> _Brief_: Read the data, and whenever a line holds the word "badge", report that line.

[Records contained in a dataset]
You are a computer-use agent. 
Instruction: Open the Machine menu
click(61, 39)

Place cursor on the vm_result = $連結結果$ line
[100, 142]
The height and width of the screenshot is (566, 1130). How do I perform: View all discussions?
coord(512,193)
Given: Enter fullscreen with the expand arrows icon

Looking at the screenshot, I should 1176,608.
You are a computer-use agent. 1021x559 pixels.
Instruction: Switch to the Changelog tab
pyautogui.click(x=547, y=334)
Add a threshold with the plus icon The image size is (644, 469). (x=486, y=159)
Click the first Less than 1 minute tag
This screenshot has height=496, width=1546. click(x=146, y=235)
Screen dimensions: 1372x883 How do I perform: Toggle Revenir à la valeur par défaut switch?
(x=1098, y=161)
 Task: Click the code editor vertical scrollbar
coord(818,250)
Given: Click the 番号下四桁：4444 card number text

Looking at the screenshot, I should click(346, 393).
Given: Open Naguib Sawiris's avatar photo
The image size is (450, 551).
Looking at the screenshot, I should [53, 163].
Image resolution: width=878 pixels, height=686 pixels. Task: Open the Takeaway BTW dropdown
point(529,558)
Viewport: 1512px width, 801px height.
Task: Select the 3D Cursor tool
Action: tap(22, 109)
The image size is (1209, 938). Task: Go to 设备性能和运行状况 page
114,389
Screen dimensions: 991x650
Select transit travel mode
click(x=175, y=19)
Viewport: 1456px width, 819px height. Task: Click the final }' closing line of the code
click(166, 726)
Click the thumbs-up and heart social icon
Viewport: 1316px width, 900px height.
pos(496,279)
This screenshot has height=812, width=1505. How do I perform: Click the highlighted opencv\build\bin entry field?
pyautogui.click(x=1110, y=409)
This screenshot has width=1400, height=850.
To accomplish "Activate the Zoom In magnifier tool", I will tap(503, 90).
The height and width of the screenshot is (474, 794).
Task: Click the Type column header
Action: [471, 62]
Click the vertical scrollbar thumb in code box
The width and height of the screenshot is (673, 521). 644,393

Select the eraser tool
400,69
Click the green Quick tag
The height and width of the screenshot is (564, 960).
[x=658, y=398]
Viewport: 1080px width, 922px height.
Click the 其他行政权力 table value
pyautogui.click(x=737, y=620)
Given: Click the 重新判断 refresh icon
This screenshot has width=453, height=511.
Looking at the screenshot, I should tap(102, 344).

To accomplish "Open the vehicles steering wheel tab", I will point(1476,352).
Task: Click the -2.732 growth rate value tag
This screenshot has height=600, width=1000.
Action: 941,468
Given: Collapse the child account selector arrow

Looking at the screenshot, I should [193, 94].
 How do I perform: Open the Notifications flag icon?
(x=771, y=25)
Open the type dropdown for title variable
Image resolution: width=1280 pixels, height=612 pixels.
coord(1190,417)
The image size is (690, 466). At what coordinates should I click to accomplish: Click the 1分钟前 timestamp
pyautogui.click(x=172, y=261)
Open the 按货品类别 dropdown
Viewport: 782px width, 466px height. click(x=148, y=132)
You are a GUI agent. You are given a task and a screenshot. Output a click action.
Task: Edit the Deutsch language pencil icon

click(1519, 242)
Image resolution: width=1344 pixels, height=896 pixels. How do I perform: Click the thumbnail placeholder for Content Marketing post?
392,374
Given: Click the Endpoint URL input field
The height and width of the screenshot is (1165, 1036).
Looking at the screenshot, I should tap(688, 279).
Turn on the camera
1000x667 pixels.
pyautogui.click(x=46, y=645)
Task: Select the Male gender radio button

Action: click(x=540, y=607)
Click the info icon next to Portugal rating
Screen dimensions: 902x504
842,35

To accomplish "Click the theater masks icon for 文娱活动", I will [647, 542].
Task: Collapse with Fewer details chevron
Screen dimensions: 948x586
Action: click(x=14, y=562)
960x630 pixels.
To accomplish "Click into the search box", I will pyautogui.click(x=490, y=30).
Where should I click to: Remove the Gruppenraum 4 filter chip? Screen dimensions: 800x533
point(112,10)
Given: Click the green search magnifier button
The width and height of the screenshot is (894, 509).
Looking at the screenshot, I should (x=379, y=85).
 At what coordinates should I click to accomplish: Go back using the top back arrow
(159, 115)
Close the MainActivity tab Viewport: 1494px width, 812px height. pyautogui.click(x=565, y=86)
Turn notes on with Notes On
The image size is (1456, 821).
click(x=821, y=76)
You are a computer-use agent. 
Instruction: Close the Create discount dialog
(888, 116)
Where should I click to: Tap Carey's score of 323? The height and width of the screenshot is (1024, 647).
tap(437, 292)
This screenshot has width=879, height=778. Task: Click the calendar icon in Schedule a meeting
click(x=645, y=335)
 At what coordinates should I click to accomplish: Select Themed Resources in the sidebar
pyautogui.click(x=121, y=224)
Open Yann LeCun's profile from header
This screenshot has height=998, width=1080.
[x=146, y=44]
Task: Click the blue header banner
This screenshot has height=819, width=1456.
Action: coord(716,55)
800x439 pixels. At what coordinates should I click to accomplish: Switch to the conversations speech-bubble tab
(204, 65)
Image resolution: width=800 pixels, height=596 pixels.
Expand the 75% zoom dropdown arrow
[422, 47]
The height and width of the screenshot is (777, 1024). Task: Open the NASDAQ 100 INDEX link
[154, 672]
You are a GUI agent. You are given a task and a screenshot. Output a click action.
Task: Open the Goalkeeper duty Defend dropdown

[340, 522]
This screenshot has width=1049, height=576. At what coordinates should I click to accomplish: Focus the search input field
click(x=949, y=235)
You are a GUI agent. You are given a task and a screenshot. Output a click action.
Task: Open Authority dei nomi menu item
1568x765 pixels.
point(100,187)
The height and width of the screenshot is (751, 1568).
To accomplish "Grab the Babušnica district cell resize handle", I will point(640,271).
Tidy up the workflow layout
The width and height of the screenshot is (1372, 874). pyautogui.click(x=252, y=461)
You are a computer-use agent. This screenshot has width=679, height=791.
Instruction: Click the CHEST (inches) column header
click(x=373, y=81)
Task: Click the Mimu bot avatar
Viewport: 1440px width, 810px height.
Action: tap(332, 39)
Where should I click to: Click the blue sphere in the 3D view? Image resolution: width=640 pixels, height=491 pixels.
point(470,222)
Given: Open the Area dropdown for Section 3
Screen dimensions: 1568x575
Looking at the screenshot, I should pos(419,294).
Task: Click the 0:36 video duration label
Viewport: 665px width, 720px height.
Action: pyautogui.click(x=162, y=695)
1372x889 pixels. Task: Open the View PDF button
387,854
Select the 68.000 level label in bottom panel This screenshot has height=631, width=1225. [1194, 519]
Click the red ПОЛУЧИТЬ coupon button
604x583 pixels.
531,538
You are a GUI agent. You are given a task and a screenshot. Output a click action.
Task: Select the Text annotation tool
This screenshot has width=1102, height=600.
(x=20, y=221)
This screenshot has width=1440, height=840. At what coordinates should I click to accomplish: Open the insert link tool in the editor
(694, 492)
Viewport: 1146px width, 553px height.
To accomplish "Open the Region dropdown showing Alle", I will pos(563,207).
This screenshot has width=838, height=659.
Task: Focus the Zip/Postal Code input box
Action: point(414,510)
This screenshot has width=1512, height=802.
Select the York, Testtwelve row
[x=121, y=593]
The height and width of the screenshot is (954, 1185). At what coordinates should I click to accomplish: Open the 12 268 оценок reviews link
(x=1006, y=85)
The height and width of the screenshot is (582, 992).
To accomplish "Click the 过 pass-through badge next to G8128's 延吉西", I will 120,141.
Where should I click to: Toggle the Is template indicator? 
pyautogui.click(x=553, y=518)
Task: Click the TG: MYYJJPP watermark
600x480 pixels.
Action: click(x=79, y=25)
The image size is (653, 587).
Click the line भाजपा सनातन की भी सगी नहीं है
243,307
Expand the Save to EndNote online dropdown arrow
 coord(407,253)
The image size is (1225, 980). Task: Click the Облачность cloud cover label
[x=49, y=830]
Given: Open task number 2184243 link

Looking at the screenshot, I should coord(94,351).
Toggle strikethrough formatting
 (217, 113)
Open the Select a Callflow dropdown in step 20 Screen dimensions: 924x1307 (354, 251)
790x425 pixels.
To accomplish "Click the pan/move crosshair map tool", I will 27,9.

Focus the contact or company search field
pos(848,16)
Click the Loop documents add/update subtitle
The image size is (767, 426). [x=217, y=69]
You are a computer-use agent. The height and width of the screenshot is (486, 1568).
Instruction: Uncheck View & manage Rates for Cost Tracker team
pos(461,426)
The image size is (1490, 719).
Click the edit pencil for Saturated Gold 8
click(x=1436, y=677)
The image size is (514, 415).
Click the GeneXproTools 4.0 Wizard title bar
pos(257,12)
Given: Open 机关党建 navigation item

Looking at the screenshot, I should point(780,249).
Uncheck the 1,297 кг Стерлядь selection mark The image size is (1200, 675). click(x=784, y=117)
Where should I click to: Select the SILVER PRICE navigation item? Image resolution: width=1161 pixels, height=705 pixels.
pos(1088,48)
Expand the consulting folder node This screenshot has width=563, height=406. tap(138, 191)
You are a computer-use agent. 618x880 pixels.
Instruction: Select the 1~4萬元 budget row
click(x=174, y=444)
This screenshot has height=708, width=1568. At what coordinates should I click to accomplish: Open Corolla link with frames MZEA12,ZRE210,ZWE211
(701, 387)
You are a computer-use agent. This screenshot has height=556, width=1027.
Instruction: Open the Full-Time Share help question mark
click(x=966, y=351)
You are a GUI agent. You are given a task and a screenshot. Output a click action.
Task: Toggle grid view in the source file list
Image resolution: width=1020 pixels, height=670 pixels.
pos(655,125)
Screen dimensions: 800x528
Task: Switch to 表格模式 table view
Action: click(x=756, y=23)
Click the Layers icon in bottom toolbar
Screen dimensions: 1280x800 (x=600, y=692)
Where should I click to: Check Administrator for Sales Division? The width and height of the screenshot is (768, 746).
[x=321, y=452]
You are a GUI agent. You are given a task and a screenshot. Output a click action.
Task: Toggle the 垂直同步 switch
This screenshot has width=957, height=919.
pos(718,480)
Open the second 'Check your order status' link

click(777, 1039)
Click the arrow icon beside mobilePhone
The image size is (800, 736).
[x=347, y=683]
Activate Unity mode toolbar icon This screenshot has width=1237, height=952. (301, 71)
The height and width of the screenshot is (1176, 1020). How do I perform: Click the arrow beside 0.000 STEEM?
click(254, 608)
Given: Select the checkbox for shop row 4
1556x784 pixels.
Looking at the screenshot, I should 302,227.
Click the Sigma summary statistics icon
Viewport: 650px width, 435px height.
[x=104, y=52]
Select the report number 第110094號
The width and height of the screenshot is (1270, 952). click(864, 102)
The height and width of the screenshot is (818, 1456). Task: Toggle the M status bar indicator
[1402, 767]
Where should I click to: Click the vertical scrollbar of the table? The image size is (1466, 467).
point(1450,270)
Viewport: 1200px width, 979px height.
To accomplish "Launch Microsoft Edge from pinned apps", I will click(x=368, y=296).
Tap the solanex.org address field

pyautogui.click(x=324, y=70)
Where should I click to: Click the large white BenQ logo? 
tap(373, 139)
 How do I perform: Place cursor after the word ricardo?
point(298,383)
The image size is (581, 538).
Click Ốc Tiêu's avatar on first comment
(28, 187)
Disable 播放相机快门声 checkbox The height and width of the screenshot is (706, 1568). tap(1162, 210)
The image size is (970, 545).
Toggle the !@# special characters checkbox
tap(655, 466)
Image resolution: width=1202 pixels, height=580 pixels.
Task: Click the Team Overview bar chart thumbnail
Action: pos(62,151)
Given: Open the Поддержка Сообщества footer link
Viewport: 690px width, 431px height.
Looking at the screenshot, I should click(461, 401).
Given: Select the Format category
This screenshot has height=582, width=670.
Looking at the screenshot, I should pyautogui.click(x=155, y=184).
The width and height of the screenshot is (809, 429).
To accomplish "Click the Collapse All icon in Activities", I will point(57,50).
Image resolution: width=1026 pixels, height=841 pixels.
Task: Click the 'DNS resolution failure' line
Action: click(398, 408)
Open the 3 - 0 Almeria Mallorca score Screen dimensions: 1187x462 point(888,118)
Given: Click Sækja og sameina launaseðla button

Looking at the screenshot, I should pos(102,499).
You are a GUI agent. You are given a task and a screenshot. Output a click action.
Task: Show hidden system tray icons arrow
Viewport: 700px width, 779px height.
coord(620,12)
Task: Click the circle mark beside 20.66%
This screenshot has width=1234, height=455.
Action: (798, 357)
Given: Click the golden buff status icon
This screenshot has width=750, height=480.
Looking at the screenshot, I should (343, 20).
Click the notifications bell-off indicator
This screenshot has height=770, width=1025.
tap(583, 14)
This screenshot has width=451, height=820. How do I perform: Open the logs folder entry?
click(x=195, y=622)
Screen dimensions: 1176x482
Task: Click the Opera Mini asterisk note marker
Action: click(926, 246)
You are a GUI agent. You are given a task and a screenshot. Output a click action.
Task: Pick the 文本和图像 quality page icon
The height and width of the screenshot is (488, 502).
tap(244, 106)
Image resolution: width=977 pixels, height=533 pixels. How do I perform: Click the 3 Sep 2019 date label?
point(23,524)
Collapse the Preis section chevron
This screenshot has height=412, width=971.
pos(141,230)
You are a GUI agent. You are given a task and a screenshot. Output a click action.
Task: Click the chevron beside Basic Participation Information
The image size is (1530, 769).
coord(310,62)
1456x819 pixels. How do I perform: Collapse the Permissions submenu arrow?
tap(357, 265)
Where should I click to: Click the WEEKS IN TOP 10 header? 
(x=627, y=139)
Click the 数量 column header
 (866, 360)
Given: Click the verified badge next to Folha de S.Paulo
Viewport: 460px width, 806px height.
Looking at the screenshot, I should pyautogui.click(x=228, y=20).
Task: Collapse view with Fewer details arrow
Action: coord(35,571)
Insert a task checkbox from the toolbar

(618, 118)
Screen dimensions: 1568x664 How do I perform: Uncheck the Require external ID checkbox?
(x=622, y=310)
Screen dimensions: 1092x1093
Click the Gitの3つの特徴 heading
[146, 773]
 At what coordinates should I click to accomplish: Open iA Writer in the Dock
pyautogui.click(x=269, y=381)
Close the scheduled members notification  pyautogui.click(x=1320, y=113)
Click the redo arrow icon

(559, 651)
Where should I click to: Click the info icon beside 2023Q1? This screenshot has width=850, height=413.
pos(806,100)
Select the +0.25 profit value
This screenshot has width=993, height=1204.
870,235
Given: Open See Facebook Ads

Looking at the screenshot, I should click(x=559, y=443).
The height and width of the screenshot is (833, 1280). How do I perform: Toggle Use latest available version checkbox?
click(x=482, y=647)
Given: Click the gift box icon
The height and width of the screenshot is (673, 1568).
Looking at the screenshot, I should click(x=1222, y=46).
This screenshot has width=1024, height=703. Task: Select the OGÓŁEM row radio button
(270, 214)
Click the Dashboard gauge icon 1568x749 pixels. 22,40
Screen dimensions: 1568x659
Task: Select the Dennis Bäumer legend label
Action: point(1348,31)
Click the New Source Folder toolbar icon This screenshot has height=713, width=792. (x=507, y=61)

> _Answer for this exercise_:
To accomplish "Click the 过 pass-through badge next to G8128's 延吉西", I will 120,141.
Given: Click the verified badge next to Folha de S.Paulo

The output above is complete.